→ **Stated exercise A**
In the passage on memory_input constructors, what default values do the byte, line and byte_in_line counters start with?
→ **Stated exercise B**
Carry on the passage on memory_input constructors from the point where it stops.

The constructors that only takes a const char* begin for the data uses std::strlen() to determine the length. It will therefore only work correctly with data that is terminated with a 0-byte (and does not contain embedded 0-bytes, which are otherwise fine).

The constructors that take additional byte, line and byte_in_line arguments initialise the internal counters with the supplied values, rather than the defaults of 0, 1 and 0.

template< tracking_mode P = tracking_mode::IMMEDIATE, typename Eol = eol::lf_crlf, typename Source = std::string >
class memory_input
{
   template< typename T >
   memory_input( const internal::iterator& iter, const char* end, T&& source ) noexcept(...);

   template< typename T >
   memory_input( const char* begin, const char* end, T&& source ) noexcept(...);

   template< typename T >
   memory_input( const char* begin, const std::size_t size, T&& source ) noexcept(...);

   template< typename T >
   memory_input( const std::string& string, T&& source ) noexcept(...);

   template< typename T >
   memory_input( const char* begin, T&& source ) noexcept(...);

   template< typename T >
   memory_input( const char* begin, const char* end, T&& source,
                 const std::size_t byte, const std::size_t line, const std::size_t byte_in_line ) noexcept(...);
};

Examples

Example 1
memory_input<> in1( "this is the input to parse", "" );

Construct a memory_input with default tracking mode, default end-of-line mode (accepting Unix and MS-DOS line endings), and default source storage. As there are only two parameters, the 5th overload from above is choosen. The data to parse is given directly as a string literal which is not copied. As no pointer to the end or the size of the input is given, the length of the data to be parsed will be determined by calling strlen on the pointer passed as the first parameter. The source is the empty string.

→ **Material**
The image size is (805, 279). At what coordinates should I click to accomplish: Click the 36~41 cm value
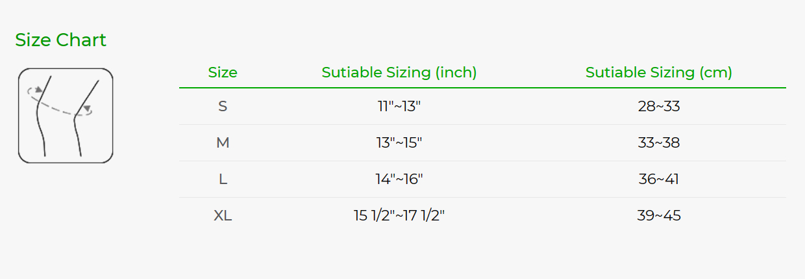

→ **Expected output A**
0, 1 and 0.

→ **Expected output B**
Example 2
struct packet
{
   // ...
   const std::array< char >& buffer() const noexcept;
   std::string identifier() const;
   // ...
};

packet p = ...; // some UDP packet class

memory_input< tracking_mode::LAZY, eol::crlf > in2( p.buffer().begin(), p.buffer().end(), p.identifier() );

Consider a UDP packet that was received and should be parsed. Construct a memory_input with lazy tracking mode, MS-DOS end-of-line mode (accepting only MS-DOS line endings), and default source storage. This example chooses the second overload from above. The data to parse is given as two const char* pointers (as the data is not null-terminated) and is, of course, not copied. Consider the source to be an identifier for the packet that was received, e.g. a string constructed from the timestamp, the source IP/port, the interface it was received on, a sequence number, or similar information. Note that this example shows why the source parameter is necessary to disambiguate the overloads. If the source would be optional (defaulted), the signature of this overload would also match the first example and therefore be ambiguous.

Additional Remarks

Note that noexcept(...) is a conditional noexcept-specification, depending on whether the construction of the source stored in the class can throw given the perfectly-forwarded parameter source. Technically, it is implemented as noexcept( std::is_nothrow_constructible< Source, T&& >::value ).

With the default Source type of std::string, the source parameter to the constructors is usually a const char* or (any reference to) a std::string, but anything that can be used to construct a std::string will work. When Source is set to const char* then only a const char * (or something that can implicitly be converted to one) will work.

The implementation of the constructors is different than shown. They should be used "as if" this was the actual signature.

String Input

The class string_input<> can also be used to parse a std::string. Unlike class memory_input<>, this class stores a copied (or moved) version of the data for which it takes ownership.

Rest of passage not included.